A Roberto: de una caliban/a
8/6/2020
En 1974, fruto de las luchas boricuas y negras por una cuota de participación en el sistema educativo universitario de Norteamérica, pude ingresar, junto con otros siete dominicanos, a la Universidad Brooklyn College, considerada élite entre centros de altos estudios de Nueva York.
Muy pronto entendí lo que los hermanos y hermanas negros denominaban como invisibilidad (Ralph Ellison: The Invisible Man), pues no importaba cuanto estudiáramos, sencillamente no existíamos para un profesorado no acostumbrado a que pudiéramos pensar.
Aun, de forma especial, estábamos confinados al sótano del Centro para Estudiantes, un edificio de ocho pisos desde donde, con cadenas y bates, nos expulsó la Liga de Defensa Judía.
Eran los gloriosos tiempos de los Young Lords en el Barrio y del Movimiento de los Panteras Negras. Angela Davis estaba en la cárcel por proclamar que “Black is Beautiful” y ondear un afro que fue bandera de lucha de las negras, latinas y caribeñas en esos años.
Para protegernos físicamente, la solución inmediata fue formar una Coalición de Gentes del Tercer Mundo, pero la protección más importante tenía que ser ideológica. Fue ahí donde un profesor de Historia nos hizo leer Calibán, de Roberto Fernández Retamar.

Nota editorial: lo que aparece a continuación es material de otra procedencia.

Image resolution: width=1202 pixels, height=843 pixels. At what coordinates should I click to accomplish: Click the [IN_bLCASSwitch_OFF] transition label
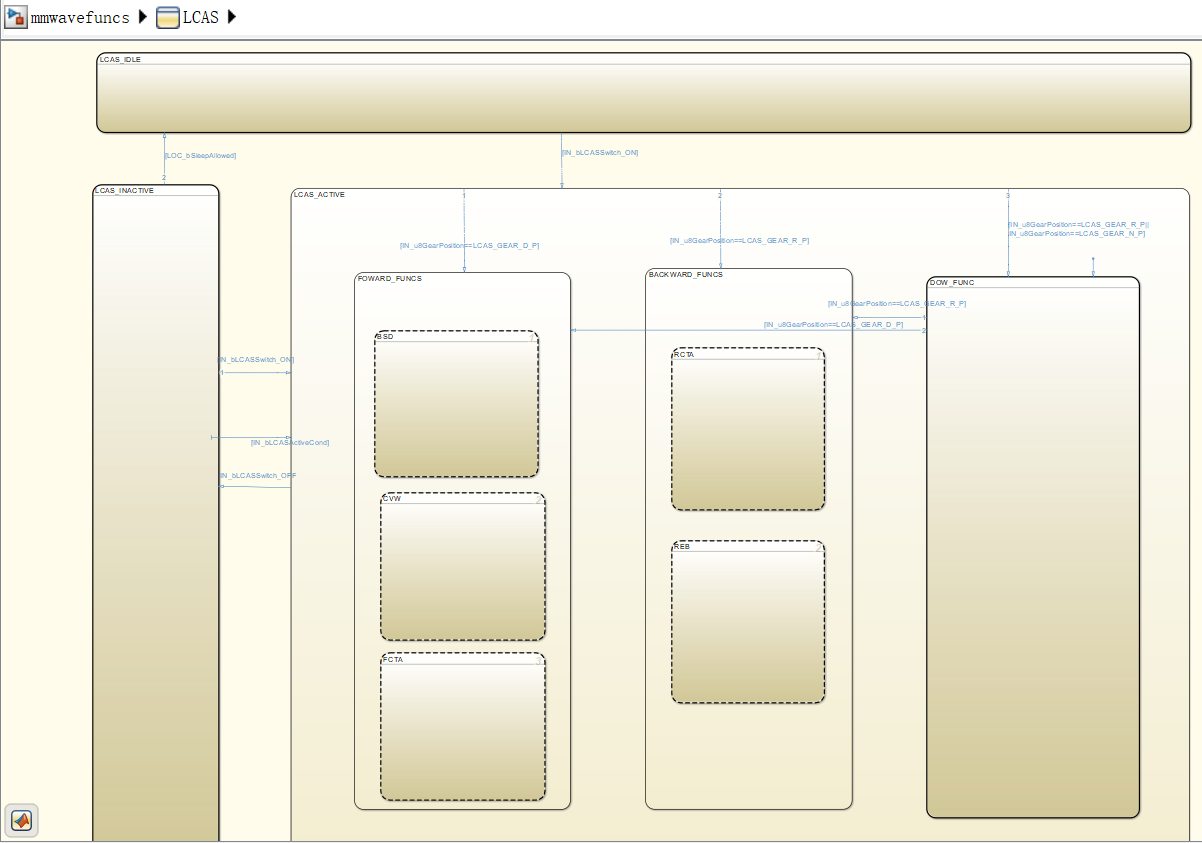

Una reflexión sobre la identidad latinoamericana donde este planteaba: “La existencia de una cultura latinoamericana, con características propias, y dentro de esa cultura dos tradiciones: una que reniega de su propia identidad, y otra que la reivindica”.
De momento nos entendimos todos y todas como hijos e hijas de Calibán. En el idioma que nos estaba inculcando el Próspero norteamericano, comenzamos a descifrar los orígenes de nuestra colonización mental y a maldecirlo.
De Fernández Retamar también aprendimos que existía otra tradición, la del Arielismo de Rodó, símbolo del intelectual latinoamericano, y que teníamos que optar entre ser como Próspero o como Calibán.
Hijos e hijas de la barbarie, como nos definiera Sarmiento, la “civilización norteamericana y europea” nos estaba vedada, por más que una pléyade de “intelectuales” latinoamericanos, denunciados por Roberto en su épico ensayo, trataran de limar nuestras “rudezas calibanescas”.
Calibán fue el preludio al descubrimiento de José Martí y “Nuestra América”, y ambos el arma con la que pudimos combatir no solo nuestra negación como gente, sino la pretendida “a-historización” y desclasamiento a que nos quería someter la universidad.
Por eso, cuando finalmente pude conocer a Roberto Fernández Retamar en 1992, como jurado del premio Casa de las Américas, solo pude tartamudear “¡Gracias!, ¡Gracias!, ¡Gracias!”, mientras él, ¿sorprendido?, esperaba (imagino), alguna explicación sobre mis lágrimas.